Deux fois je me suis fait botter le
cul au cours des derniers mois. Par les Andes d’abord. Par
Christophe ensuite.
Les Andes, j’y suis allé en
novembre-décembre. Une petite conférence à La Paz; quatre semaines
de plus à partager avec les amis de Bolivie et du Pérou. Une
escapade dans le monde, donc. Avec les émois revigorants de toutes
les retrouvailles, les rencontres, les saveurs. Avec les inévitables
assauts épuisants d’un séjour exclusivement urbain : le bruit, la
pollution, les foules, l’agitation, tout ce à quoi je ne suis plus
entraîné .
Au retour, une dérangeante
sensation de frustration que peu à peu j’ai commencé à attribuer
à une certaine perte de spontanéité dans la relation avec les
amis. La distance, des quotidiens qui s’éloignent, les difficultés
de partage des défis en cours ? Puis, après un mois, ça a fait
tilt : l’absence de réciprocité dans nos échanges. Et j’ai
pris conscience que c’était moi le responsable car je ne sais pas
apporter et offrir la substantifique moelle de mon vécu en retraite
auvergnate.
Bien sûr, ça m’a secoué. J’ai
cherché une explication dans ma carence d’interlocuteurs ici pour
réfléchir et approfondir cette nouvelle vie. La faute peut-être à
ma sociabilité réduite. Mais surtout à ce sentiment que j’ai
toujours en France, depuis mon premier départ pour l’Amérique
Latine, il y a quarante-sept ans à présent, de ne pas pouvoir être
compris à cause de références culturelles trop divergentes, d’être
devenu un extraterrestre pour l’Europe. D’ailleurs je ne fais
plus guère l’effort d’essayer d’expliquer.

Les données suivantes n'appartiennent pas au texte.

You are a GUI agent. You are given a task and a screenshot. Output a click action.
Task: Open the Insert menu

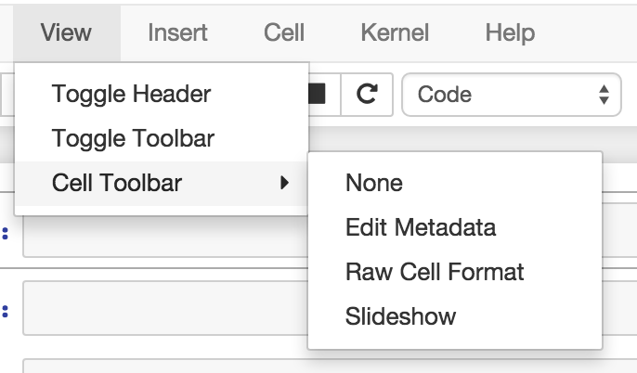176,33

Là-dessus ,mon jeune voisin
Christophe, celui de l’abristophe, a débarqué et m’a balancé :
“Extraterrestre? Tu me donnes plutôt l’impression d’un
intraterrestre avec ta façon d’établir le lien à cette terre, à
ce lieu !”
J’ai mis quelques jours à
digérer. A comprendre lentement. A reprendre les mots et les pensées
que j’emploie pour parler d’ici. A repérer vides et
contradictions.
Depuis le début je ressens
pleinement l’extraordinaire richesse et densité de mon existence
dans cette montagne ; je la savoure à tout instant. Mais pour en
parler j’ai plutôt recours aux mots et aux images que me renvoient
les autres ; je me cantonne dans les clichés par lesquels on me
dépeint : ermite, homme des bois, solitaire, pour ne pas dire
barjot.
Finalement je fais comme tous les
simplistes: j’utilise le modèle courant du monde urbain, de la
société de consommation, etc. ; et je compare : absence de… De
bruits, de foules, de pollution, de calendrier, de médias, etc. Par
la négative c’est facile, non? Même en maternelle on peut le
faire.
Par contre, par la positive c’est
plus exigeant. Comment habiller la parole avec une vision claire de
ce que signifie la relation à la vie et à l’entour dans mon être
ici ? Comment aborder sans pontifier les conditions de base qui y
sont indispensables : l’ouverture, le respect, la disponibilité,
la sensibilité, la patience ? Comment expliquer ces rapports au
temps et à l’espace, les chemins de cette quête des essentiels de
la nature, des essentiels de la vie, sans s’enfermer dans les
astreintes de la philosophie ou de la science, en écoutant, en
recevant, en communiant ?
Bon, je vous gonfle ? Vous
préféreriez que je vous raconte les mésaventures de mon Duster
encore bloqué dans la neige plus haut sur la montagne ? Mes
nombreuses nuits en bus-couchette entre La Paz, Cochabamba et Lima ?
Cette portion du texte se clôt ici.